** BEGIN Information supplied **

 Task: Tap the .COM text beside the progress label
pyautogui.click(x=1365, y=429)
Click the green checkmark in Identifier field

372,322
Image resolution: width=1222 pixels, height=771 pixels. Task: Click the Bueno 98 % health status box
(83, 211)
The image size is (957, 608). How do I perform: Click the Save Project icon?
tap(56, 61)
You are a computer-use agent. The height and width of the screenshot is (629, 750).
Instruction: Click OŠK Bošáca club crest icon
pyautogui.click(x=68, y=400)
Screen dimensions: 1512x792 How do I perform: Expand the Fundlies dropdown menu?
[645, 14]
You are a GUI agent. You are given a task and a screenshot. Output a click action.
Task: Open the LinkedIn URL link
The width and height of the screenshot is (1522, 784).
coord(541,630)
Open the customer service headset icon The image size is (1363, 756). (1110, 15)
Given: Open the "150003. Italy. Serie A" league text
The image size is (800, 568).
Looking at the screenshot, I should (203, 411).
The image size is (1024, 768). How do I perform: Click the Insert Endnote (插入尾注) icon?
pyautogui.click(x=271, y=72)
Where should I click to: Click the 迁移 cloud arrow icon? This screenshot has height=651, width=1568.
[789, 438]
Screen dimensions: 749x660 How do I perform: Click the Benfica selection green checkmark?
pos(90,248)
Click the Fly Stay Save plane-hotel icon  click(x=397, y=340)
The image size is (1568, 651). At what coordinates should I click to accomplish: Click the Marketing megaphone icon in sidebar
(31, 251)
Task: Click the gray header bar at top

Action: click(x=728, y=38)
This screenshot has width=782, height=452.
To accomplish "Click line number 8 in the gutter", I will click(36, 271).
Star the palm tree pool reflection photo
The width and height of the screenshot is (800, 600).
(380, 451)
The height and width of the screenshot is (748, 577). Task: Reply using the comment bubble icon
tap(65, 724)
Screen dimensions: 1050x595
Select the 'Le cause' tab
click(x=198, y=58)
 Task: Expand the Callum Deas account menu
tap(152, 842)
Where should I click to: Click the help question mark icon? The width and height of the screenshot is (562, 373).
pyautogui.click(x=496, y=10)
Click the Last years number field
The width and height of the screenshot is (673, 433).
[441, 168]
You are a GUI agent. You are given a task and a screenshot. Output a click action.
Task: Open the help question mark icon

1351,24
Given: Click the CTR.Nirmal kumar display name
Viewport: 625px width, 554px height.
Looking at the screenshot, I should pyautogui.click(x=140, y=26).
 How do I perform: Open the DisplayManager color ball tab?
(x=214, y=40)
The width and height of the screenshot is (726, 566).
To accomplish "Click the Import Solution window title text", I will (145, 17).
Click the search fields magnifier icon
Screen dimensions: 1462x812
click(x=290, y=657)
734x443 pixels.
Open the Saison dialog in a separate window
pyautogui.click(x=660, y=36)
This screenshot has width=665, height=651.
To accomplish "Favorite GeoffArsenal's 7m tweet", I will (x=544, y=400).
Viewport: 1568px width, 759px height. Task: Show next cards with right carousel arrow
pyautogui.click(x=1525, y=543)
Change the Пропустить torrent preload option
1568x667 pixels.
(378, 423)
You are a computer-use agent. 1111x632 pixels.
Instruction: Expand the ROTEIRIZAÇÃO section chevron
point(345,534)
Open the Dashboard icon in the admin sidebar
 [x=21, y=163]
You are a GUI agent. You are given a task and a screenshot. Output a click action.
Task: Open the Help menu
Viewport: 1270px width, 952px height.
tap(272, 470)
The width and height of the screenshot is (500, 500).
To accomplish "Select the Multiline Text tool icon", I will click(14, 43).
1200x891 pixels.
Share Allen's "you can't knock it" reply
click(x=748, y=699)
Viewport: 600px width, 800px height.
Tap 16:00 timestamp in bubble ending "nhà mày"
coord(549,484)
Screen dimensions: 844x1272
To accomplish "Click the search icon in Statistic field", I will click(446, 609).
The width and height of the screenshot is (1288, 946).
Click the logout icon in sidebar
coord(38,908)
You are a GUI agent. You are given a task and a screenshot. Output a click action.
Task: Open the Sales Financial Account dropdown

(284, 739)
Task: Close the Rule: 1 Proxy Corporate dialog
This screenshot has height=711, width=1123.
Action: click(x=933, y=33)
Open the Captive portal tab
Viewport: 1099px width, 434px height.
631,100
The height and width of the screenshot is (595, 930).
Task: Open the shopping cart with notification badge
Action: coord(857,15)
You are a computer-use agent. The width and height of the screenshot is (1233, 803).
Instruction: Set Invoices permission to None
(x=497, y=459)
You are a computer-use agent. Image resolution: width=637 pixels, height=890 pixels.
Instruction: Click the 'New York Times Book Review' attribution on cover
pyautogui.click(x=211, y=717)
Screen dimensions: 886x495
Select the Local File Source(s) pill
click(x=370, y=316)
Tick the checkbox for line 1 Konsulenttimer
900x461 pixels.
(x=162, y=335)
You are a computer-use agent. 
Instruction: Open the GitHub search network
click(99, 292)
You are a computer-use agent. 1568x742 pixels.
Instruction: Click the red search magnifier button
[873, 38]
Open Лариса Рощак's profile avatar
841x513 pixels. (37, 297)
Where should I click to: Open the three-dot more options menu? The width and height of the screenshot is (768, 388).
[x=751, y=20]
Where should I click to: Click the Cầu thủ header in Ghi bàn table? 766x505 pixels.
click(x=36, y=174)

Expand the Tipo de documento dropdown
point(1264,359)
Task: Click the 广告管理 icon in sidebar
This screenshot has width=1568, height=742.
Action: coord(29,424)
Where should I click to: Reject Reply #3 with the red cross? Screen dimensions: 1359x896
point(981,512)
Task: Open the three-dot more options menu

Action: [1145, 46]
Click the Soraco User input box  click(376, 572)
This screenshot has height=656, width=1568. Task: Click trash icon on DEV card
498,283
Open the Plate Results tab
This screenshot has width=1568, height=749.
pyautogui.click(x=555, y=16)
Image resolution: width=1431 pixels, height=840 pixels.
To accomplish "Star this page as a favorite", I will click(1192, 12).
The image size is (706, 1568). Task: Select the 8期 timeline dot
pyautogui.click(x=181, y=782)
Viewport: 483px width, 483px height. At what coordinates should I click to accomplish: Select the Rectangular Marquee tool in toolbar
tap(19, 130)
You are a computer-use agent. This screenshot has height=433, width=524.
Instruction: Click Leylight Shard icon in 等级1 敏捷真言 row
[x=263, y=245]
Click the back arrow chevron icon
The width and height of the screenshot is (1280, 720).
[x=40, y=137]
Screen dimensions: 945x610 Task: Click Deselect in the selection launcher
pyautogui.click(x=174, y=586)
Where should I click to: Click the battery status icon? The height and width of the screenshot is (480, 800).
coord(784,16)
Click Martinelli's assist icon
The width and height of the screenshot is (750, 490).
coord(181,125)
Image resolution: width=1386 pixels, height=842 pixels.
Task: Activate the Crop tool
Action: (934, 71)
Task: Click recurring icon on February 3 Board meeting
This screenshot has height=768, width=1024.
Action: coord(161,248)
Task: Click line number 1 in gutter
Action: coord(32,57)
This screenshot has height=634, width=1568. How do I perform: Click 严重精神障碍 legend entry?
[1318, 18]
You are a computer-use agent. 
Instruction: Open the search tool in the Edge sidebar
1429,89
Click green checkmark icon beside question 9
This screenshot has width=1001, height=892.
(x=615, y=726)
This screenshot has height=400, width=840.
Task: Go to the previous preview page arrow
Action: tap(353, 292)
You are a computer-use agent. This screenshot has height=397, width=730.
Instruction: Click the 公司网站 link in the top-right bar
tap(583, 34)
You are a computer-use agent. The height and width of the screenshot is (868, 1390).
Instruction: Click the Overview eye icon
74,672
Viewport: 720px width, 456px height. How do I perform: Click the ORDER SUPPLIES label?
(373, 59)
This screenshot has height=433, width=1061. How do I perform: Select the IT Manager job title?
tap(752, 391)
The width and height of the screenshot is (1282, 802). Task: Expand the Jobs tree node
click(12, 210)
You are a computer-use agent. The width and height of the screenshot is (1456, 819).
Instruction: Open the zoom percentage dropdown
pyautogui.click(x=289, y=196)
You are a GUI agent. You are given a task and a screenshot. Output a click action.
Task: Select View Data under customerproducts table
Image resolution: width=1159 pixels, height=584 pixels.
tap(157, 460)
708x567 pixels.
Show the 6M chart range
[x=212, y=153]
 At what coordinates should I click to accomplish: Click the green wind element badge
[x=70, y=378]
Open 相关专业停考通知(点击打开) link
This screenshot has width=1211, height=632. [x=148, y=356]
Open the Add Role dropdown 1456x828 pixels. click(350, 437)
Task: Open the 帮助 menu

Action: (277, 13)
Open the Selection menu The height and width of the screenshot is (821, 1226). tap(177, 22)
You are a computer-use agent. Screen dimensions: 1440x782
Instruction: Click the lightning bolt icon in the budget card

** END Information supplied **

Copy out word for word the lines of the records from the line with "Star the palm tree pool reflection photo" to the line with "should pyautogui.click(x=140, y=26).", including both of those lines.

Star the palm tree pool reflection photo
The width and height of the screenshot is (800, 600).
(380, 451)
The height and width of the screenshot is (748, 577). Task: Reply using the comment bubble icon
tap(65, 724)
Screen dimensions: 1050x595
Select the 'Le cause' tab
click(x=198, y=58)
 Task: Expand the Callum Deas account menu
tap(152, 842)
Where should I click to: Click the help question mark icon? The width and height of the screenshot is (562, 373).
pyautogui.click(x=496, y=10)
Click the Last years number field
The width and height of the screenshot is (673, 433).
[441, 168]
You are a GUI agent. You are given a task and a screenshot. Output a click action.
Task: Open the help question mark icon

1351,24
Given: Click the CTR.Nirmal kumar display name
Viewport: 625px width, 554px height.
Looking at the screenshot, I should pyautogui.click(x=140, y=26).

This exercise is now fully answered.